Twenty-seven heads of state and government, about a thousand chiefs of the world's most important business enterprises, and a smattering of stars and famous do-gooders have gathered in the small Swiss ski resort of Davos to network, exchange ideas and make deals. Since the 1970s, the annual meeting of the World Economic Forum has been the club of clubs, the place where the elite meet because everybody else who counts is there.

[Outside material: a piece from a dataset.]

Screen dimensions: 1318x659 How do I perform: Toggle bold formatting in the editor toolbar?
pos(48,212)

I attended it for two decades and found it a useful barometer of business and government sentiment, but no Davos meeting has ever been timelier than this one. In the winter of 2002 they met in New York City as a gesture of solidarity with America, but that was more than four months after the attacks of 9/11. This time the leaders of the worlds of business and government have gathered while an acute banking and financial crisis is still unfolding with consequences that are hard to predict. They are meeting on a mountain in a fog of uncertainty.

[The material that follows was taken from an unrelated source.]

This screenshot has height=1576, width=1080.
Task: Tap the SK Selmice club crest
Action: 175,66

The questions being debated in the corridors at Davos and in the halls of governments and the boardrooms of the corporate world are whether the world is headed for an economic slowdown, and what to do. Some experts think the United States is already in the early stages of a recession, and that it is likely to spread to Europe and Asia. The idea that the rest of the world is somehow “decoupled†from the American economy has suddenly gone out of fashion. The world's stock markets seem to think so. Fear has replaced greed in the trading rooms of Paris, Frankfurt and London, as well as in New York.
Governments, however, do not agree on what to do. The American answer is to slash interest rates and hand out cash to consumers. The British and Europeans prefer more modest interest rate cuts and worry that a sudden infusion of money into their economies could stoke inflation. There is concern that America is trying to use easy money to cure a crisis that was caused by ... easy money.

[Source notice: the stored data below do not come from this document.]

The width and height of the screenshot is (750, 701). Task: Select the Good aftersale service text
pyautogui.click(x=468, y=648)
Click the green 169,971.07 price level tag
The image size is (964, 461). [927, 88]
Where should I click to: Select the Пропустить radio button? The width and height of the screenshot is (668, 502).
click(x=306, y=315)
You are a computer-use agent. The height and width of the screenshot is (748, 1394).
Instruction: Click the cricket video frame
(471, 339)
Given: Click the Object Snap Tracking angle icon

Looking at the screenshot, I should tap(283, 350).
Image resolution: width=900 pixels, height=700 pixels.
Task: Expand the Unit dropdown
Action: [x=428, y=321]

Most Americans living today have never experienced a full-blown recession of the kind America knew in the 1930s. It was so bad we called it the Great Depression. That type of economic collapse is hard to imagine today. It was not just the poor and blue collar workers who suffered. Many middle class families lost their jobs and their homes. Those were really hard times.
Since then, advanced industrial societies have created a panoply of safeguards to protect the public: bank deposit insurance, unemployment insurance, social security and all the rest. But when the underpinnings of the American economy – the housing market, the credit market and consumer confidence – begin to collapse in the way we are now seeing, then the world may be entering new territory, and yesterday's solutions may not be enough for today's problems. We simply don't know at this point.
Let's hope that those titans of industry who are meeting in Davos can see things more clearly from the Swiss mountains. And perhaps come up with a few answers.